A band like this in California would produce something pagan and hippy (like My Barbarian). A band like this in New York would produce satanic metal, and a band like this in the Midwest might produce something nerd-core. But in the fertile indie ground of Portland, they produce something gilded and unique. (However, before Isaac claims yet another victory for the Pacific Northwest, I should point out that lead guitarist Chris Funk — as seen on The Colbert Report — is from the other Northwest - Northwest Indiana, specifically my hometown of Valparaiso.) The album starts off with the epic "The Infanta", telling a story about princes and dukes and whatever, I'm still not sure what he's saying. But it's exciting, melodic, and the East Indies influenced style makes you feel like you're watching an old 70s film like Lawrence of Arabia or The King and I or something similarly exotic. I also want to note that while his voice is not perfect by any means, it's still an excellent voice that is made better simply by the singer's confidence. It's put up front in the mix and is clear and understandable, something you don't see too often in modern music.

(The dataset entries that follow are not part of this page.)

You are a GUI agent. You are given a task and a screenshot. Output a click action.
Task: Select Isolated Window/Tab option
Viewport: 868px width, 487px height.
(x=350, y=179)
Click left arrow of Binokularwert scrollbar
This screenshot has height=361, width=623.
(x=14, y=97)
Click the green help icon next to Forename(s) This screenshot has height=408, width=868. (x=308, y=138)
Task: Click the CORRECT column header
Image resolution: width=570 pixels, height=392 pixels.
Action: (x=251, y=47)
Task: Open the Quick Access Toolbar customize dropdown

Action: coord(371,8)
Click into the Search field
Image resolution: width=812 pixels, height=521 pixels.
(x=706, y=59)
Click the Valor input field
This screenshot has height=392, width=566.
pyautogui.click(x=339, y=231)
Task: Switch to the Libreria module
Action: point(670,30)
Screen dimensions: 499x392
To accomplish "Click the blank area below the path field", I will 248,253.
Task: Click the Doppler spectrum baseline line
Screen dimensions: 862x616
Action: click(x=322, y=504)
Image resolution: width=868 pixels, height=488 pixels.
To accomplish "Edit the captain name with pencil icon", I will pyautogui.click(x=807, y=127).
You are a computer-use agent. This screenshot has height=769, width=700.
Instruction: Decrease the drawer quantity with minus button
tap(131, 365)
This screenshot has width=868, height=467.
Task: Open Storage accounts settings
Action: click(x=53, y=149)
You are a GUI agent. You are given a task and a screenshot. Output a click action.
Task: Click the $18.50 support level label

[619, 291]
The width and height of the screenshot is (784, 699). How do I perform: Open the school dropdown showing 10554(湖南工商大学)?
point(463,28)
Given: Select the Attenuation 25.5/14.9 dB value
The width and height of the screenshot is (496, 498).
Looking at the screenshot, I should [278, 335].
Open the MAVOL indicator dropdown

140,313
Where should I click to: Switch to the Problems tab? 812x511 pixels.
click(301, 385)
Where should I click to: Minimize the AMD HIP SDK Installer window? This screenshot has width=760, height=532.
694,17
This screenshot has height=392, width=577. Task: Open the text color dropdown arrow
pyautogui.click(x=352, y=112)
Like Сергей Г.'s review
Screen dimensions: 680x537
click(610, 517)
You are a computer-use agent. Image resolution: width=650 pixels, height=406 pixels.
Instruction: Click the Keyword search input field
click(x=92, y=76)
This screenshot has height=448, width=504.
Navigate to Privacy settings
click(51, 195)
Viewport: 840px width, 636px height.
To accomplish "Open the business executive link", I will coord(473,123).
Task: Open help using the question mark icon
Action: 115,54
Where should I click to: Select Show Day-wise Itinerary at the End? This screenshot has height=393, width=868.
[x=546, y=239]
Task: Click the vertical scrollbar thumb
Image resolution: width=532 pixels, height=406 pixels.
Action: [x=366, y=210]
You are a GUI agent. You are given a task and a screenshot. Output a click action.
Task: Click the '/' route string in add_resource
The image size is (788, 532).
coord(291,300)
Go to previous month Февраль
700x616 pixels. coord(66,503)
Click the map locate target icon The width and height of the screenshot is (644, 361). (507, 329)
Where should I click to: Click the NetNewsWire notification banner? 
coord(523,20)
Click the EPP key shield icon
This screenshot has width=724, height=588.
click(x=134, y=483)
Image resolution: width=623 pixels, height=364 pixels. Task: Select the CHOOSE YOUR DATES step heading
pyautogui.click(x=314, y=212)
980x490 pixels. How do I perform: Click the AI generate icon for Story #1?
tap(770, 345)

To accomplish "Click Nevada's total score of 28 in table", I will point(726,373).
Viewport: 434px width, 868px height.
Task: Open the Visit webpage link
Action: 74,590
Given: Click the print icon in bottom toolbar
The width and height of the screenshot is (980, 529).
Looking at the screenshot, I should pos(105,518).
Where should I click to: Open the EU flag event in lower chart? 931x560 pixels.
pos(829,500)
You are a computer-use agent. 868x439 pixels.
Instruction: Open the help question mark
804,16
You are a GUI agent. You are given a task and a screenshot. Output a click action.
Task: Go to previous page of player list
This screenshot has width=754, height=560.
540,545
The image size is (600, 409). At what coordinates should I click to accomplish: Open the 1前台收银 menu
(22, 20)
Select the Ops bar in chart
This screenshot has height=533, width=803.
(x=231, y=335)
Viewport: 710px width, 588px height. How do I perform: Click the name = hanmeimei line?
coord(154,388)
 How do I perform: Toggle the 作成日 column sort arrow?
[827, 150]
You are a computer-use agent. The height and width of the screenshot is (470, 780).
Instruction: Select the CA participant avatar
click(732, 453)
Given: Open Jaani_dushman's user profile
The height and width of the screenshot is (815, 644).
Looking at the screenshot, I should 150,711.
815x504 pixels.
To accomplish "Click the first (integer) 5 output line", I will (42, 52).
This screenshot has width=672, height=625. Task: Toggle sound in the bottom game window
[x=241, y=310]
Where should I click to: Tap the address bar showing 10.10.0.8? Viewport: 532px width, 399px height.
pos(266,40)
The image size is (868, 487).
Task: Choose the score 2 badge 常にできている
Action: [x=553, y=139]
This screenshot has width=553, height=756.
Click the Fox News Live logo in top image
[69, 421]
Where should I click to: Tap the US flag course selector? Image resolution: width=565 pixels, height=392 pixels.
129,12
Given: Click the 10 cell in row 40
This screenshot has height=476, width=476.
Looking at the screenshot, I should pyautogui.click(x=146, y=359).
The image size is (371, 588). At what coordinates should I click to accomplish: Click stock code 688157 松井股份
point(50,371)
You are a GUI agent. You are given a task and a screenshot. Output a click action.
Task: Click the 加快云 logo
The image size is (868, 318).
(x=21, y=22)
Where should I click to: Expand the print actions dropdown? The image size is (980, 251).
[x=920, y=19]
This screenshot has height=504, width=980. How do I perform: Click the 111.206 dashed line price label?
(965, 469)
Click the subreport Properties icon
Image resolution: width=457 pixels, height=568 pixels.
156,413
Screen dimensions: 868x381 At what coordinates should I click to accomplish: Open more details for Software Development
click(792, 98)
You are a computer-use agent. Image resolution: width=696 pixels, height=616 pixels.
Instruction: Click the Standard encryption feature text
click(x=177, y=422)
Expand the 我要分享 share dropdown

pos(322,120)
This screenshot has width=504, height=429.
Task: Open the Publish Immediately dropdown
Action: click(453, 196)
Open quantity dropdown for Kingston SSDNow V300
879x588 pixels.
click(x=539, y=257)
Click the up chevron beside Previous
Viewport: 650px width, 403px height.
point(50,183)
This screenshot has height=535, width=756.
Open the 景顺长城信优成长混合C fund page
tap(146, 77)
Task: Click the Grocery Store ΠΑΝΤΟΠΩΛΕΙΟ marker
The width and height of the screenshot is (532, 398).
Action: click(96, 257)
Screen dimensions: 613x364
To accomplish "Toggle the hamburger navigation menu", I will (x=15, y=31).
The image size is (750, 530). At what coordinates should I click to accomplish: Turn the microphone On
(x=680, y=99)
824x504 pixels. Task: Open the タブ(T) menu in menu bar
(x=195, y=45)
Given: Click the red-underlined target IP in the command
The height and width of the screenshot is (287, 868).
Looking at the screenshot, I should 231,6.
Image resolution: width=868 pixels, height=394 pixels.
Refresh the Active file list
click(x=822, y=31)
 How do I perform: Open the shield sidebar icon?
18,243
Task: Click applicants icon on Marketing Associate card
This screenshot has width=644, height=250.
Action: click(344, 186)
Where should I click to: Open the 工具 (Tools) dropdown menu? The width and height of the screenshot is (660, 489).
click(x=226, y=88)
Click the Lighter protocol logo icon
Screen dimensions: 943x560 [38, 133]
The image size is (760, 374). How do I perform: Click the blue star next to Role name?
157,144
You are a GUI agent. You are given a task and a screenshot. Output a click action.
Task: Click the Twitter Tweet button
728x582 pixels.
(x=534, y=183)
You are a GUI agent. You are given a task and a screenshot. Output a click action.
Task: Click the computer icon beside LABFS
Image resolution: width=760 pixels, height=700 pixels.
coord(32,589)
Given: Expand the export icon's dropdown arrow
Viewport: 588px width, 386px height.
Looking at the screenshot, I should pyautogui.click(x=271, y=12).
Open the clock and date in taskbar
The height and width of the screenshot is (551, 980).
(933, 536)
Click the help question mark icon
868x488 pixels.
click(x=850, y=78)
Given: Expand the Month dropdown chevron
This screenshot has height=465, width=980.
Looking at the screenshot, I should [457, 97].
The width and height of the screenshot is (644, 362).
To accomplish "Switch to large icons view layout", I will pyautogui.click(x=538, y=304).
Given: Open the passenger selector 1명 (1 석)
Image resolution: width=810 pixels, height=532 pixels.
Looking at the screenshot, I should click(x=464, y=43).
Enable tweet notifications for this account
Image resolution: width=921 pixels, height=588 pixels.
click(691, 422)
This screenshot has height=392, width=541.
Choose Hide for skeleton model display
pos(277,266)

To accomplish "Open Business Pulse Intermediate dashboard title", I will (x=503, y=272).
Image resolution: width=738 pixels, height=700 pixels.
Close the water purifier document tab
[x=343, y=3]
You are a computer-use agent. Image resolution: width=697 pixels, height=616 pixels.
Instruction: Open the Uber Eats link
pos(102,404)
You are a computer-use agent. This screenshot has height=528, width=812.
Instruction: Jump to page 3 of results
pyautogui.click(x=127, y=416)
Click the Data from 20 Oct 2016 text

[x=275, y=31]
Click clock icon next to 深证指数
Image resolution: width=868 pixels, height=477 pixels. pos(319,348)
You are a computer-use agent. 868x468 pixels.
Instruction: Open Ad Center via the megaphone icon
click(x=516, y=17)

The rest of the album is a journey and interesting to listen to. Sometimes it's the album's lyrics, sometimes it's the music alone that is engaging. It helps that The Decemberists are excellent storytellers, like "The Sporting Life", a song odd in that it doesn't talk about the exotic, but rather football, in telling the story of a young high school player who injures himself on the field. A very innocuous-seeming scene, but it's told in a simple yet engaging fashion. But taken too far, it can backfire: the lowest point on the album comes in "Espionage", a very long story about a spy and his lover. The song starts off well enough, but it drags on with a plodding verse. After you think the song might end, it inexplicably spirals into a failed attempt at some kind of string crescendo which ends in more of the verse. It's disappointing, because the song would have really worked with some editing.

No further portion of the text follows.